- **Given passage**
=-=-=-=-=

4.2: The multiple roles of B cells in PD

PD is characterized by initial infiltration of the periodontal tissue with neutrophils, followed by monocytes, then lymphocytes, such that the vast majority of cells in periodontal lesions (>65%) are B lineage cells, including antibody-producing plasma cells [4951]. The order of immune cell infiltration into the gingiva during PD etiology therefore differs from the order identified in adipose tissue from the diet-induced obese (DIO) mouse model of insulin resistance and T2D (see above). The percentage of B cells in chronic PD lesions positively correlates with disease severity [50, 5254], suggesting B cells promote rather than initiate PD. The B cells in human PD lesions have a transitional or activated phenotype, as indicated by surface expression of the B cell activation marker CD5 [5559]. More definitive evidence for a role of B cells in PD are studies in a rat model, which demonstrated that B cells are important for osteoclast formation and periodontal bone loss in response to a common periodontal pathogen, A. actinomycetemcomitans (A.a.) [60]. However, these results required in vivo priming of donor B cells with A.a., transfer of donor B cells to a recipient rat, then PD induction in the recipient rat via direct injection of formalin-killed A.a. into the gingival tissue. This approach therefore did not address whether in situ B cells play similarly important roles in PD.

B cells may promote PD through multiple mechanisms, including antibody production [6163]. Auto-reactive antibodies in PD tissues and blood recognize collagen and other extra-cellular matrix proteins [64, 65], and may play roles in oral tissue destruction and the chronic systemic inflammation associated with PD. Alternatively, antibodies may play a protective role in PD, as indicated by experiments showing B cells decrease dissemination of anaerobic oral infections in mice, probably through protective immunoglobulin production [66, 67]. The role of B cell-derived antibodies in PD is therefore likely to be complex.

Based on the role cytokines play in PD, B cells are also likely to regulate PD through pro- and anti-inflammatory cytokine production. Human B cells constitutively and inducibly secrete PD-promoting cytokines such as TNF-α and IL-1β [68], and B cells from PD patients hyper-produce these and other cytokines in response to TLR engagement. Due to the numerical predominance of B cells in chronic PD lesions, it is likely that B cell cytokines are major sources of unresolved local, and perhaps systemic inflammation in PD. The roles of individual B cell cytokines in PD are detailed below.

=-=-=-=-=

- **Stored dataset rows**
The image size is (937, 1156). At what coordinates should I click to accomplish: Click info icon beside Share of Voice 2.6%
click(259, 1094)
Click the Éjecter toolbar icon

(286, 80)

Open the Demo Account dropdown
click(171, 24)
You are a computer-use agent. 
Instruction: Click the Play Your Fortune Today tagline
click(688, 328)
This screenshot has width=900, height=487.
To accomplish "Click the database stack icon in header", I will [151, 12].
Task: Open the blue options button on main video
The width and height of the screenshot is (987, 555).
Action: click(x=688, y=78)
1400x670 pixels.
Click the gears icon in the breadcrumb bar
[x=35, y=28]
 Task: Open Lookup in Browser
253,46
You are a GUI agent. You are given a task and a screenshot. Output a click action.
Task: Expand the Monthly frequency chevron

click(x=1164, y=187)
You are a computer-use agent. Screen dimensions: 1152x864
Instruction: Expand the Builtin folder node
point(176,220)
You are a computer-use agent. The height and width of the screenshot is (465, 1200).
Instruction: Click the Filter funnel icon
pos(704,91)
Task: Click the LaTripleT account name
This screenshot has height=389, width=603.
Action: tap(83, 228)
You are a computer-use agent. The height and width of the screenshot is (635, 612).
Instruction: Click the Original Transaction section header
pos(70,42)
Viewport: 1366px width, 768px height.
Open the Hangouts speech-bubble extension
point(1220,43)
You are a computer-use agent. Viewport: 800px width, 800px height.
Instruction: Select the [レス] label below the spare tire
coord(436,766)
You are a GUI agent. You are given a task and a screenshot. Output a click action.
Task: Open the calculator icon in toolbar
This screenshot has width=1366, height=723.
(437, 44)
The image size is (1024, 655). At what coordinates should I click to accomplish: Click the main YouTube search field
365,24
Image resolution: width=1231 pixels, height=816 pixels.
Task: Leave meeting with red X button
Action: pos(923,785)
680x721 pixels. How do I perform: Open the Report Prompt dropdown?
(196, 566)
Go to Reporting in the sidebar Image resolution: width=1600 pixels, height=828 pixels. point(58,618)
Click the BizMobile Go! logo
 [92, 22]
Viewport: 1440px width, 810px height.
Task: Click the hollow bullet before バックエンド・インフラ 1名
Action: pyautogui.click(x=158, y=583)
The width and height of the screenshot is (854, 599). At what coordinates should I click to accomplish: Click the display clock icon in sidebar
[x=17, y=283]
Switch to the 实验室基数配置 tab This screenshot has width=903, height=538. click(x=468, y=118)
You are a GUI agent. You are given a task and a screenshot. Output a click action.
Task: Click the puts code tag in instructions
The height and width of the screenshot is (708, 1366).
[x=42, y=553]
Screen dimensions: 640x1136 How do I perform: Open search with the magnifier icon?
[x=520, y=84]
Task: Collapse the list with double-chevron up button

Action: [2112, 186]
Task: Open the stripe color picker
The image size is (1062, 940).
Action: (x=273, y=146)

=-=-=-=-=

- **Exercises**
a) Reproduce the part of the passage on B cells in periodontal disease that begins with the words "Based on the" and ends after the words "are detailed below.".
b) Take the passage on B cells in periodontal disease further, continuing from its last sentence.

- **Responses by item number**
a)
Based on the role cytokines play in PD, B cells are also likely to regulate PD through pro- and anti-inflammatory cytokine production. Human B cells constitutively and inducibly secrete PD-promoting cytokines such as TNF-α and IL-1β [68], and B cells from PD patients hyper-produce these and other cytokines in response to TLR engagement. Due to the numerical predominance of B cells in chronic PD lesions, it is likely that B cell cytokines are major sources of unresolved local, and perhaps systemic inflammation in PD. The roles of individual B cell cytokines in PD are detailed below.

b)
B cells may also promote PD through multiple indirect cytokine- and antibody-independent mechanisms. For example, B cells within PD lesions express elevated levels of the T cell co-stimulatory molecule CD86 [38] suggesting that B cells function in vivo, at least in part, by activating T cells. B cells may also activate T cells through a unique role in antigen presentation and/or up regulation of surface CD83 [38, 53]. However, data from SCID mice predict that B cells are not absolutely essential for T cell-mediated PD initiation and progression [69], although the presence of residual B cells in these mice cannot formally rule out this possibility. B cells also secrete RANKL, a cytokine that promotes osteoclastogenesis [70]. B cell RANKL production is activated by A.a. and, importantly, RANKL-positive B cells induce osteoclast formation on periodontal bone and bone destruction. Because the recipient rats used in the studies supporting these conclusions were athymic, bone resorption in the presence of RANKL-expressing B cells did not require T cell function [60]. Despite all the possible mechanisms that probably link B cells with severe PD, additional model organism studies will be required to definitively show that in situ B cells are critical modulators of PD pathogenesis.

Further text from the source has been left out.